CEO Jack Wong announced the Meizu M8 four days after the announcement of the iPhone, as a direct competitor. The product was set for a November release but was later released for public testing in April 2007, in Shenzhen and Guangzhou, drawing positive reviews.

==Specifications==

- Dimensions: 108 mm × 59 mm × 12 mm (H × W × T)
- Processor: Samsung ARM11 667 MHz CPU
- Display: 3.4-inch 16600K (OS 65536 colors), 720 × 480-pixel resolution, LTPS TFT LCD, with multi-touch (2 points)
- PC Interface: USB 2.0 Ultra-Fast Data Transfer
- Flash Memory: 8 or 16 GB of built-in basic Memory
- Operating System: Windows CE for Meizu M8 (Based on Windows CE 6.0) (Mymobile)
- Video Playback: AVI, MP4, RM, RMVB, 3GP, MOV, ASF, WMV, MPEG, MKV, FLV, MPEG-4/H.263/H.264 at 30fps

| H.264 Baseline Profile :2.5 Mbit/s,720×480,30fps; |
| MPEG-4 Simple Profile :2 Mbit/s,720×480,30fps; |
| WMV 3 :3.2 Mbit/s,720×480,30fps; |
| H.263 :1.5 Mbit/s,720×480,30fps; |
| DivX :5Mbit/s,720×480,30fps; |
| Xvid :4Mbit/s,720×480,30fps; |
| DX50 :6Mbit/s,720×480,30fps; |
| MPEG-1 :1.5 Mbit/s,720×480,30fps; |
| FLV :500kbit/s,720×480,30fps |

- Camera: 3.2 MP camera on the back. Supports auto-focus, and no flash.
- Battery: Removable 1200 mAh Li-ion

===Support for===

- GSM (850,900,1800, 1900 MHz), GPRS, EDGE, WiFi

===Additional features===

- The light sensor allows the phone to automatically adjust screen brightness in accordance with the lighting in the environment.
- Tilt and movement recognizing sensor that will allow it to auto-adjust screen orientation in accordance with tilting. It can also recognize movements (i.e. shaking), a feature that can be used for games.
- Proximity sensor for calling

==CeBIT Appearance==

Meizu appeared at CeBIT on March 4, 2008, with a non-functional, plastic prototype of the M8 able to display three screenshots of the UI, and a development board running a partially working UI with most common phone functions. No fully working unit was shown, however.

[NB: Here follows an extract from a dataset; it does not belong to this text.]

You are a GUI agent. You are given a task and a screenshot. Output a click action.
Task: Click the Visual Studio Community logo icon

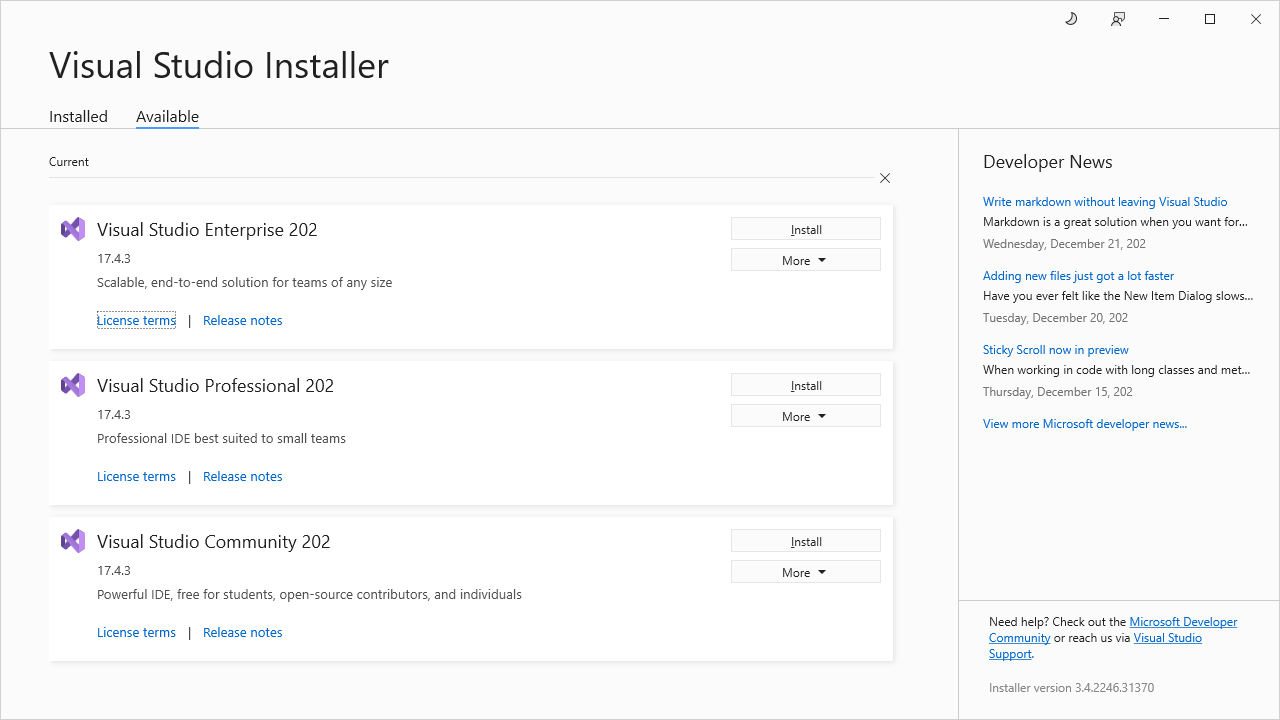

On the second day of the exhibition, March 5, German police raided 51 booths including Meizu, where a newly developed MP3 player thought to infringe a Fraunhofer Society patent was confiscated.

==Production Halt==
On October 9, 2010, it was reported that Meizu had shut down production of the M8 due to pressure from the Intellectual Property Offices and Apple Inc. because of its close similarities to the iPhone. Apple also was looking to ban all sales of the M8 as well, which some media outlets have speculated could bankrupt the company due to losses from unsold inventory, but no official word on this has been heard.